§ **Tasks**:
• 1. Return the passage of the slip sinker forum thread that runs from "If I am fishing" to "be used together.", copied word for word.
• 2. Answer these about the slip sinker forum thread, one per line:
(a) Where does Reel Lady plan to fish tonight?
(b) According to rustyfish, what is the only reason to use a slip sinker with a slip bobber?
(c) After sliding the sinker onto the line, what does rustyfish say to tie on next?
• 3. Continue the slip sinker forum thread, picking up right after its last line.

§ **Text block**:
──────────────────────────────
# Slip Sinker Question



## Reel Lady (Jul 4, 2004)

If I am fishing using a slip sinker, should I also have a "slip bobber" on the line as well? Or no bobber at all? I've never fished with a slip sinker/bobber before, but will definitely try it tonight at West Branch. Hopefully I'll hear back from someone about this setup before it's time to leave  

Marcia (Reel Lady)


----------



## rustyfish (Apr 27, 2004)

Well what it comes down to is, do you want to use a bobber or not. Slip sinkers and bobbers work the same way (besides one sinking and one floats) But they do not need to be used together. 

The only reason to use a slip sinker with a slip bobber is to not weaken your line with a knot. but a split shot would work fine.

If you want to fish one bottom, just slide the sinker on your line then tie on a swivel. Tie your hook and leader onto the other side of the swivel. Now your sinker will slide free but sit on your swivel instead of your bait.


----------



## Shortdrift (Apr 5, 2004)
──────────────────────────────
§ **Data provided**:

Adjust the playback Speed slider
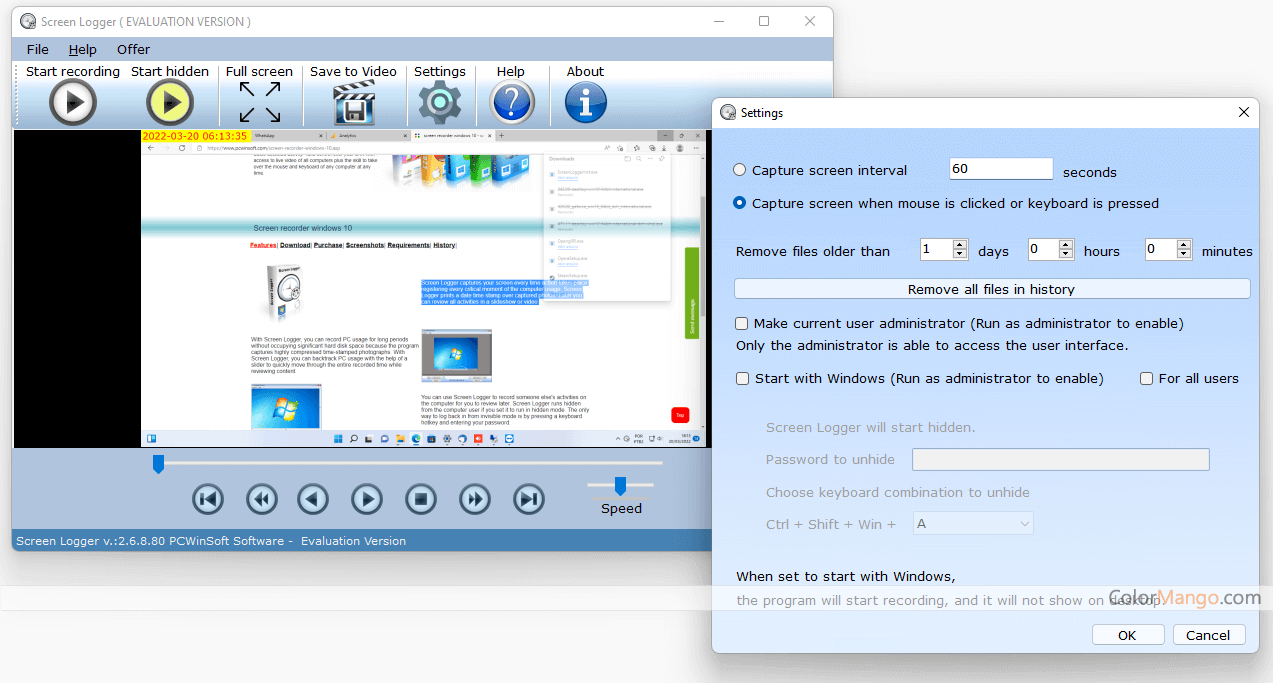 click(x=621, y=484)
──────────────────────────────
§ **In response**:
• 1.
If I am fishing using a slip sinker, should I also have a "slip bobber" on the line as well? Or no bobber at all? I've never fished with a slip sinker/bobber before, but will definitely try it tonight at West Branch. Hopefully I'll hear back from someone about this setup before it's time to leave  

Marcia (Reel Lady)


----------



## rustyfish (Apr 27, 2004)

Well what it comes down to is, do you want to use a bobber or not. Slip sinkers and bobbers work the same way (besides one sinking and one floats) But they do not need to be used together.

• 2.
(a) West Branch
(b) To avoid weakening the line with a knot
(c) A swivel

• 3.
You use a slip sinker when fishing on the bottom and you want the fish to be able to move the bait without feeling the resistance of the sinker. he sinker is threaded onto the line first then a "stop" is put on the line about 15 to 18 inches above the hook. (can be a split shot, swivel or even a piece of twig)Then the hook tied to the end of the line. You also use a sliding sinker when fishing a plastic bait, Texas rigged for bass.
A slip bobber is used to allow you to easily adjust the depth you fish at as well as being able to fish fairly deep, so deep that the line extendind below a fixed bobber would make it difficult if not impossible to cast. The bobber is threaded onto the line followed by a "bobber stop" which can be a simple modified uni-knot tied into the line using a separate piece of line, commercially available pre-tied line knots or a small plastic twist on stop, also available commercially. I prefer to tie a modified uni-knot out of 12 to 15 pound dacron. Hope this helps you better understand the uses and differences.


----------



## TritonBill (Apr 9, 2004)

Yep, two different purposes in my mind.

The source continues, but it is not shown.